Design Thinking vs. Lean Startup

Point

Solving Problems for Real World, Using Design - NYTimes.com:

While the projects had wildly different end products, they both had a similar starting point: focusing on how to ease people's lives. And that is a central lesson at the school, which is pushing students to rethink the boundaries for many industries.

A fascinating article about the "Plattner Institute of Design at Stanford" also known as the D.School.

Everyone knows that Design Thinking is great and the new hotness. I love great design, and am in awe of it when I see it or have it pointed out to me. Furthermore, I am blown away by Ideo, which is the famous industrial design company founded by David Kelly (what a mustache!), who is one of the founders of the D.School.

"The school challenges students to create, tinker and relentlessly test possible solutions on their users -- and to repeat that cycle as many times as it takes -- until they come up with solutions that people will actually use."

… "That is how Mr. Kothari, a mechanical engineering graduate student, started his ramen project. He spent hours at local ramen shops watching and talking to patrons as they inevitably spilled broth and noodles. Together with a group of other D.school students, he built a prototype for a fat straw that would let patrons have their ramen and drink it, too"

(from the same article)

This is the same philosophy taught at Olin College where I teach. At Olin we call it UOCD or User Oriented Collaborative Design.
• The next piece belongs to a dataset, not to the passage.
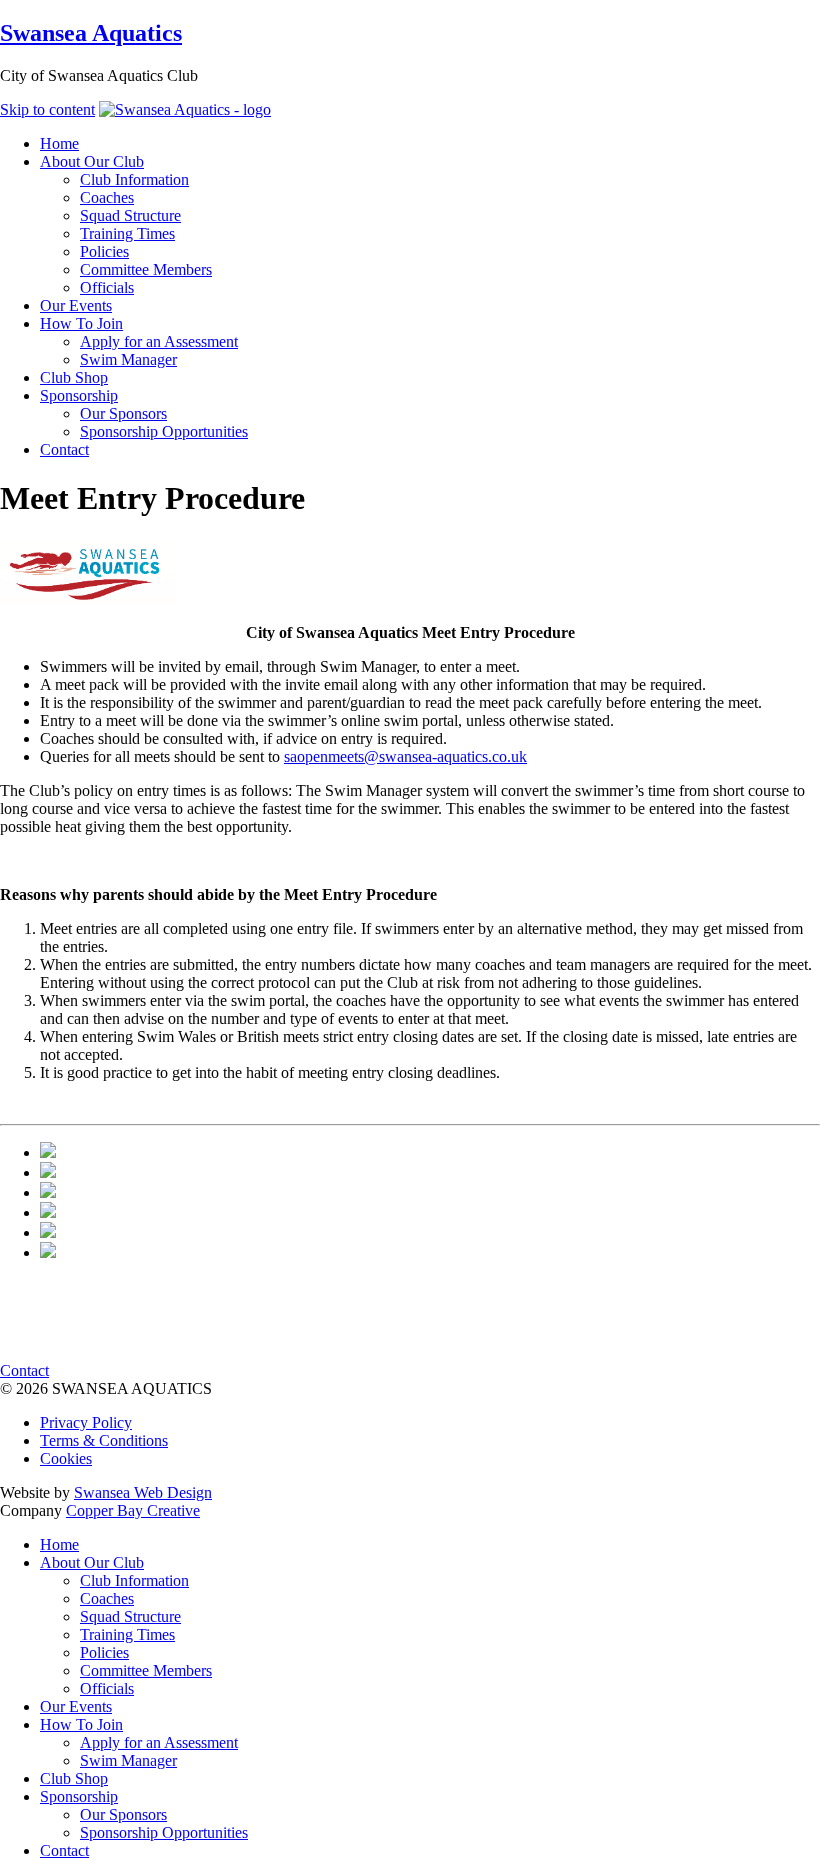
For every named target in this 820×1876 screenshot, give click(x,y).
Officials (107, 1688)
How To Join (81, 1724)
In fact at Olin there are numerous interesting courses that come at Design from many different perspectives.

Counterpoint

Now the courses that I myself have taught have been based on so-called Lean Startup and I use the excellent book by Eric Ries called The Lean Startup. The Lean Startup process receommends:

"The Lean Startup provides a scientific approach to creating and managing startups and get a desired product to customers' hands faster. The Lean Startup method teaches you how to drive a startup-how to steer, when to turn, and when to persevere-and grow a business with maximum acceleration. It is a principled approach to new product development." (from The Lean Startup)

As I was reading the New York Times column about the D.School, I wondered if the two approaches are different or the same, in conflict, or just two ways of saying the same thing.And as I am writing this long post, I still am not sure. The easy answer is they are two sides of the same coin. The provocative answer is that two highly acclaimed approaches are 180% opposite to each other.